### Exercise
Edit the part of the records that opens with the line containing "What do you" and closes with the line containing "Locate an element on the screen.", replacing "coordinates" with "position" and leaving everything else unchanged. Return only those lines, without the pictures.

### Material provided
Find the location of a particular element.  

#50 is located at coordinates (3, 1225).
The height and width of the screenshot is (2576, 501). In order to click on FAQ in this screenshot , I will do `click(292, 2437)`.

---

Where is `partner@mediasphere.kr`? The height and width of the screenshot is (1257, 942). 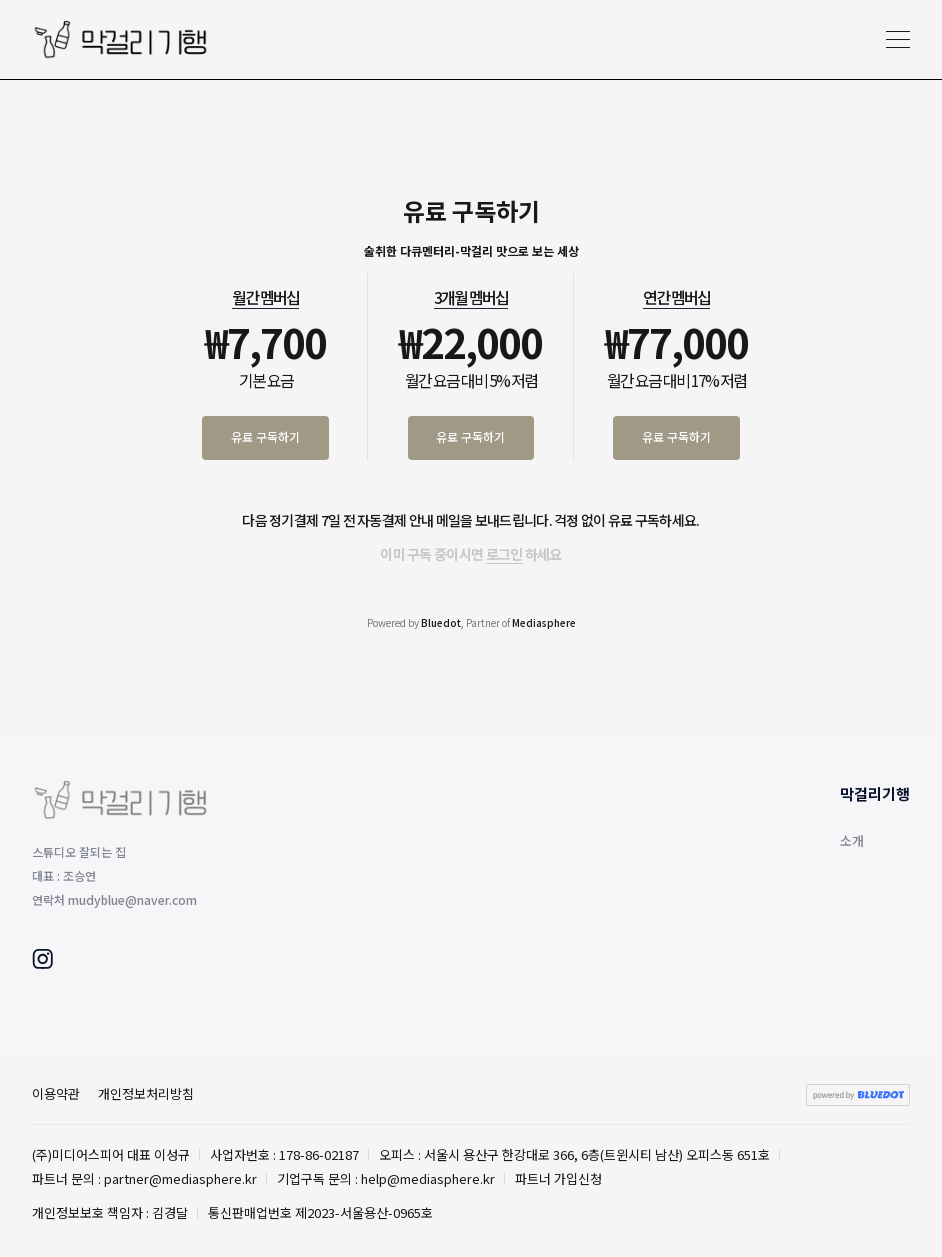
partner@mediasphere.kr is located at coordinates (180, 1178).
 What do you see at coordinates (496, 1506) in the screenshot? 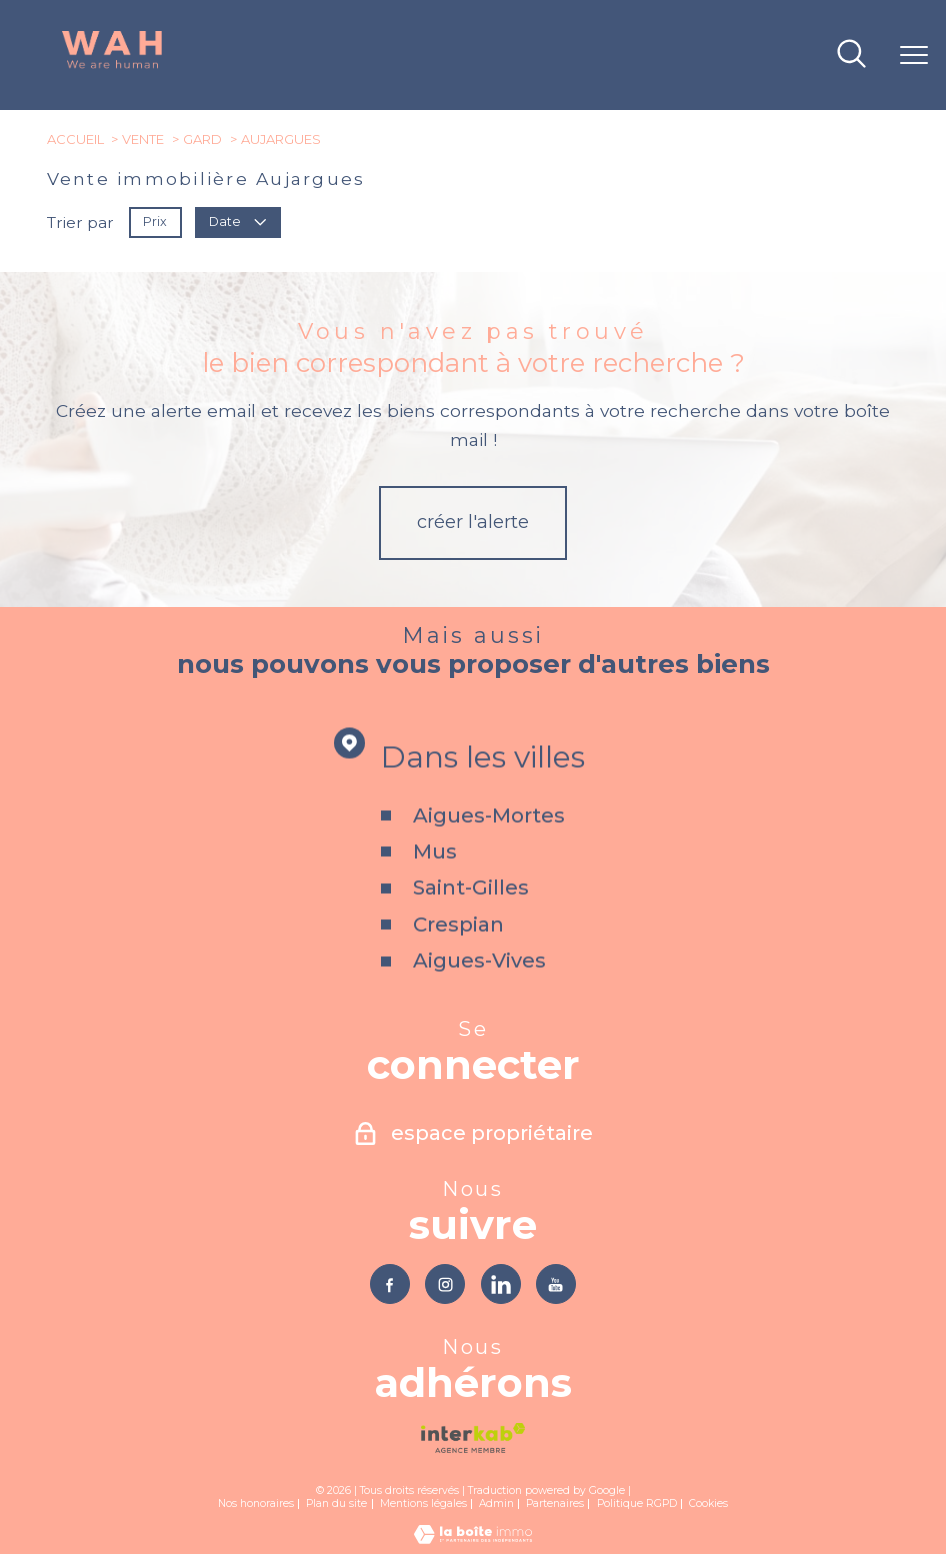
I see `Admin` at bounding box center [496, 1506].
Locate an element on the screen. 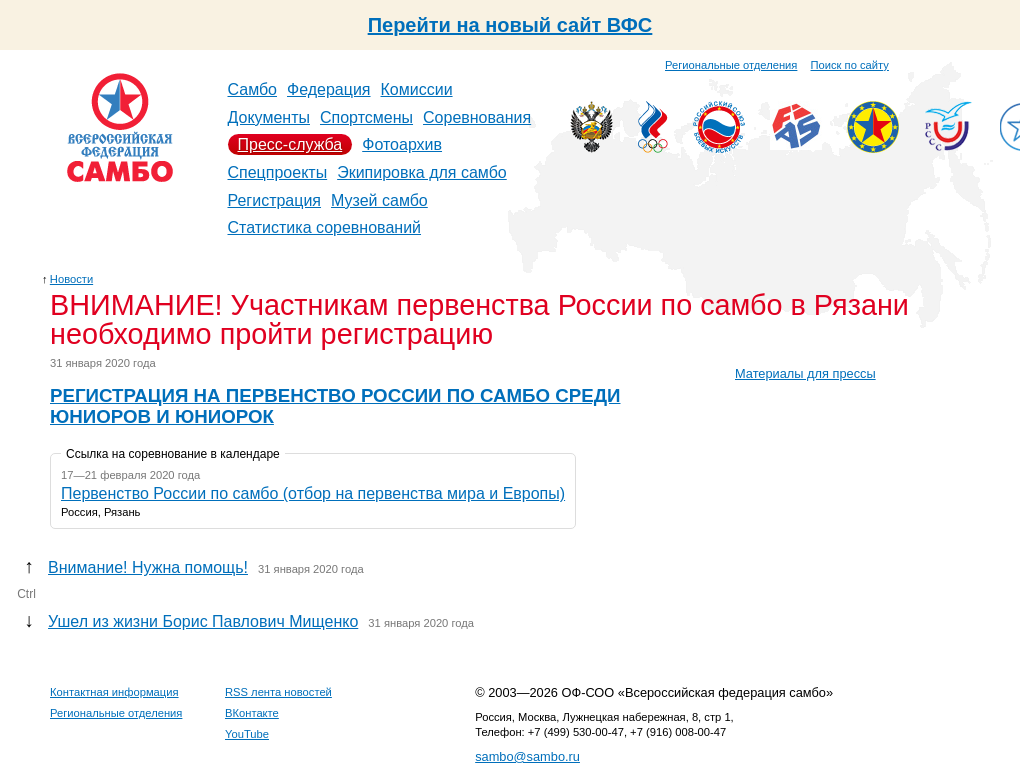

### Response to the exercise
 What do you see at position (496, 1506) in the screenshot? 
I see `Admin` at bounding box center [496, 1506].
Locate an element on the screen. 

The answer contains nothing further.